Grand Arch (Solid Waste) by Adam Basanta. Courtsey photo by Paras Vijan.

The Too Good to Waste and paper_work.com exhibits feature interactive installations and recycled materials.

As most students enjoyed a well-deserved summer break, the Faculty of Fine Arts Gallery (FOFA) did not rest. Since July 22, this gallery located in the Engineering and Visual Arts (EV) building has been hosting two exhibitions centred around labour, collaboration, and sustainability themes titled Too Good to Waste and paper_work.com.

paper_work.com occupies the gallery’s main space. María Escalona de Abreu, the exhibition’s curator, described it as a “weird experiment.” According to her, the installation aims to answer the question: What sustains an exhibition? This answer is, first and foremost, “collaboration,” said de Abreu. 

The middle of the main exhibition room was transformed into a papermaking studio. Paper quilts made by artist Eli Bjedov-Santović are hung on the walls. Recycled plastic items and samples, as well as donated books on sustainable art and furniture made of recycled plastics are gathered around the room. Jason Sikoak’s art samples exploring Inuk imagery occupy the Black Box, a small, darker adjacent room. 

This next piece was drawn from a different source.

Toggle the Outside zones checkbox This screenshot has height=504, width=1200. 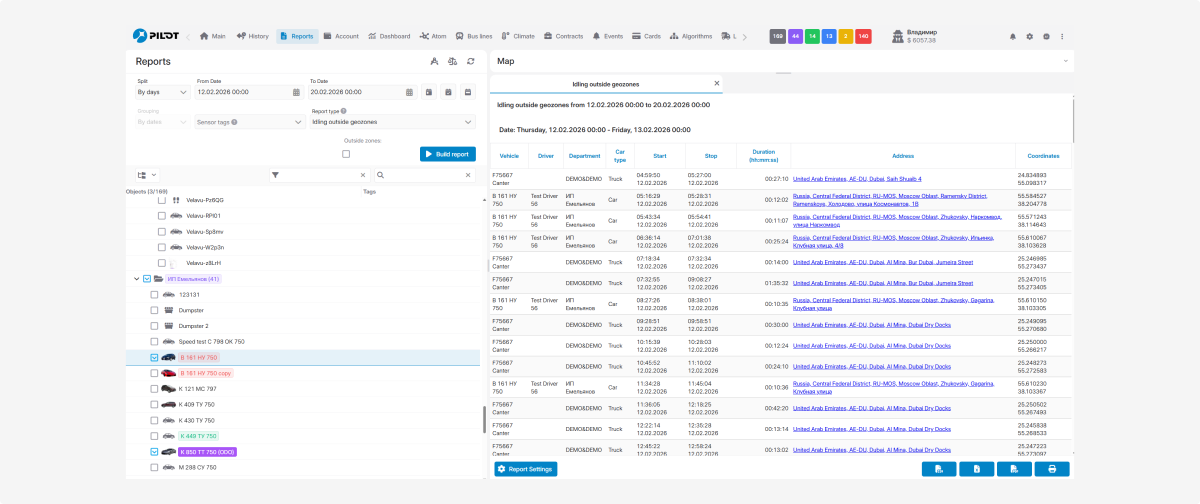click(346, 154)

Collaboration can be found in all aspects of the exhibition. First through the artists’ teamwork. Second, via the artists and the curator who aligned their perspectives and created this mash-up of concepts and ideas, which somehow all fit together. And third, between the artists and the public through the office_hours.ptt, a part of the programming that included workshops and discussions that allowed visitors to witness papermaking in real time and converse on the themes of labour and sustainability. 

“We got to share the process you don’t see when you’re visiting an exhibition,” said de Abreu. “We got to share the behind-the-scenes.” 

Visitors got to witness real-time experiments with paper  throughout the summer. Artist Eli Bjedov-Santović hosted a paper quilt-making workshop in the gallery, where she made paper out of yarn scraps. Artist maya rae oppenheimer hosted The Gossip Monger, which was described as a “social practice artwork”. 

Her artwork invited the public to write gossip on a piece of paper and seal it with wax. At the finissage on Sept. 5, the envelopes will be up for grabs, and the winners will have the choice between leaving it on a shelf forever or opening someone else’s gossip in order to explore how gossip can “save, insinuate, harm, and educate.”

paper_work.doc is de Abreu’s master concept as she concludes her two-year residency at FOFA Gallery.

Too Good to Waste is a complementary exhibition curated by Nicole Burisch in collaboration with four other visual artists. It also explores themes of labour, reuse, and sustainability. The artwork, which is exhibited in the York vitrines adjacent to the gallery, is all made of materials that people discarded or deemed suitable for the trash. Adam Basanta, for instance, created the piece Grand Arch (Solid Waste) solely with material found at local recycling centres.

Both exhibitions are ongoing until Sept. 6, and a finissage with the curators and artists is planned on Sept. 5.